◆ SOURCE MATERIAL ◆
________
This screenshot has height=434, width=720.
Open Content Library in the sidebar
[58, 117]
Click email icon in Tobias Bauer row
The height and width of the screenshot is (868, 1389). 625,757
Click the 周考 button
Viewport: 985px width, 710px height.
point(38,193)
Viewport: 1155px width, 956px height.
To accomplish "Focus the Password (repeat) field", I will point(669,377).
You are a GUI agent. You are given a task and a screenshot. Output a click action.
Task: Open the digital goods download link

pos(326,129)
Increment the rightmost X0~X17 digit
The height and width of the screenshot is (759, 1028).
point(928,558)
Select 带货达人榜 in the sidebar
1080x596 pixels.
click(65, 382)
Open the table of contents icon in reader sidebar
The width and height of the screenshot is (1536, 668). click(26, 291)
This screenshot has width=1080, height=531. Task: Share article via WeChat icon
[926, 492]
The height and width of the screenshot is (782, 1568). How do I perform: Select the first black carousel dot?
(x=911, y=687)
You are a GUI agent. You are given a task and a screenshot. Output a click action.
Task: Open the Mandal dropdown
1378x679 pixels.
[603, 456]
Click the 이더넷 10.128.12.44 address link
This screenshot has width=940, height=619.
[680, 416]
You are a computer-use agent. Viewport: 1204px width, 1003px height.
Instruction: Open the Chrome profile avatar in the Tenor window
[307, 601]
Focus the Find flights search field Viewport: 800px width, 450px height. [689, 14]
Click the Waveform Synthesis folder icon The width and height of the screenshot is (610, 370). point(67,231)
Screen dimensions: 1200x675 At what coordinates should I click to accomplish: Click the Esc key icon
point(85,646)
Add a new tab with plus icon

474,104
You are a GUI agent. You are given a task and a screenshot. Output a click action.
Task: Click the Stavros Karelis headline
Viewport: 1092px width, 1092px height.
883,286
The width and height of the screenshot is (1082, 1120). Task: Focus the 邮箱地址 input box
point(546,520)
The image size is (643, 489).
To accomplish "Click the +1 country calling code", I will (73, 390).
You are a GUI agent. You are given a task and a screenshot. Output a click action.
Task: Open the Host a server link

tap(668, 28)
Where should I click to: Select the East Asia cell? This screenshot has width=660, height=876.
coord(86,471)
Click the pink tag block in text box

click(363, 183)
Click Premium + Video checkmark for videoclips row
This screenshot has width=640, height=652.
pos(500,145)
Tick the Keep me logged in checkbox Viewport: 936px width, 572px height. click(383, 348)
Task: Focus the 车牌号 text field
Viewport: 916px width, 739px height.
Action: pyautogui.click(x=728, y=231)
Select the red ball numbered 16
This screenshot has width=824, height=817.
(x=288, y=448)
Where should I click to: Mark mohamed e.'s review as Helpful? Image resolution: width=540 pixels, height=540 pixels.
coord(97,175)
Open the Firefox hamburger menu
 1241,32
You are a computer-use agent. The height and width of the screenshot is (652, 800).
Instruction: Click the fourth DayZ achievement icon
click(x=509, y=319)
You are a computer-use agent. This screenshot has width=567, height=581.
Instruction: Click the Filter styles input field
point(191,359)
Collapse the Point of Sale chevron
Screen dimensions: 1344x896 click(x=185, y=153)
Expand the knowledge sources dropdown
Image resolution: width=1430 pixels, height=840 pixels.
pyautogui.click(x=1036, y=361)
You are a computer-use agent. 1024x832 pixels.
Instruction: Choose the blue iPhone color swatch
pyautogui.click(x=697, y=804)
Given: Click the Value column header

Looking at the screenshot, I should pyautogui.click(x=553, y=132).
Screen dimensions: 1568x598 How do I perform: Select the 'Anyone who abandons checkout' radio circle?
________
◆ EXERCISE ◆
The answer should be the full listing, repeated without any change.

◆ SOLVED EXERCISE ◆
This screenshot has height=434, width=720.
Open Content Library in the sidebar
[58, 117]
Click email icon in Tobias Bauer row
The height and width of the screenshot is (868, 1389). 625,757
Click the 周考 button
Viewport: 985px width, 710px height.
point(38,193)
Viewport: 1155px width, 956px height.
To accomplish "Focus the Password (repeat) field", I will point(669,377).
You are a GUI agent. You are given a task and a screenshot. Output a click action.
Task: Open the digital goods download link

pos(326,129)
Increment the rightmost X0~X17 digit
The height and width of the screenshot is (759, 1028).
point(928,558)
Select 带货达人榜 in the sidebar
1080x596 pixels.
click(65, 382)
Open the table of contents icon in reader sidebar
The width and height of the screenshot is (1536, 668). click(26, 291)
This screenshot has width=1080, height=531. Task: Share article via WeChat icon
[926, 492]
The height and width of the screenshot is (782, 1568). How do I perform: Select the first black carousel dot?
(x=911, y=687)
You are a GUI agent. You are given a task and a screenshot. Output a click action.
Task: Open the Mandal dropdown
1378x679 pixels.
[603, 456]
Click the 이더넷 10.128.12.44 address link
This screenshot has width=940, height=619.
[680, 416]
You are a computer-use agent. Viewport: 1204px width, 1003px height.
Instruction: Open the Chrome profile avatar in the Tenor window
[307, 601]
Focus the Find flights search field Viewport: 800px width, 450px height. [689, 14]
Click the Waveform Synthesis folder icon The width and height of the screenshot is (610, 370). point(67,231)
Screen dimensions: 1200x675 At what coordinates should I click to accomplish: Click the Esc key icon
point(85,646)
Add a new tab with plus icon

474,104
You are a GUI agent. You are given a task and a screenshot. Output a click action.
Task: Click the Stavros Karelis headline
Viewport: 1092px width, 1092px height.
883,286
The width and height of the screenshot is (1082, 1120). Task: Focus the 邮箱地址 input box
point(546,520)
The image size is (643, 489).
To accomplish "Click the +1 country calling code", I will (73, 390).
You are a GUI agent. You are given a task and a screenshot. Output a click action.
Task: Open the Host a server link

tap(668, 28)
Where should I click to: Select the East Asia cell? This screenshot has width=660, height=876.
coord(86,471)
Click the pink tag block in text box

click(363, 183)
Click Premium + Video checkmark for videoclips row
This screenshot has width=640, height=652.
pos(500,145)
Tick the Keep me logged in checkbox Viewport: 936px width, 572px height. click(383, 348)
Task: Focus the 车牌号 text field
Viewport: 916px width, 739px height.
Action: pyautogui.click(x=728, y=231)
Select the red ball numbered 16
This screenshot has width=824, height=817.
(x=288, y=448)
Where should I click to: Mark mohamed e.'s review as Helpful? Image resolution: width=540 pixels, height=540 pixels.
coord(97,175)
Open the Firefox hamburger menu
 1241,32
You are a computer-use agent. The height and width of the screenshot is (652, 800).
Instruction: Click the fourth DayZ achievement icon
click(x=509, y=319)
You are a computer-use agent. This screenshot has width=567, height=581.
Instruction: Click the Filter styles input field
point(191,359)
Collapse the Point of Sale chevron
Screen dimensions: 1344x896 click(x=185, y=153)
Expand the knowledge sources dropdown
Image resolution: width=1430 pixels, height=840 pixels.
pyautogui.click(x=1036, y=361)
You are a computer-use agent. 1024x832 pixels.
Instruction: Choose the blue iPhone color swatch
pyautogui.click(x=697, y=804)
Given: Click the Value column header

Looking at the screenshot, I should pyautogui.click(x=553, y=132).
Screen dimensions: 1568x598 How do I perform: Select the 'Anyone who abandons checkout' radio circle?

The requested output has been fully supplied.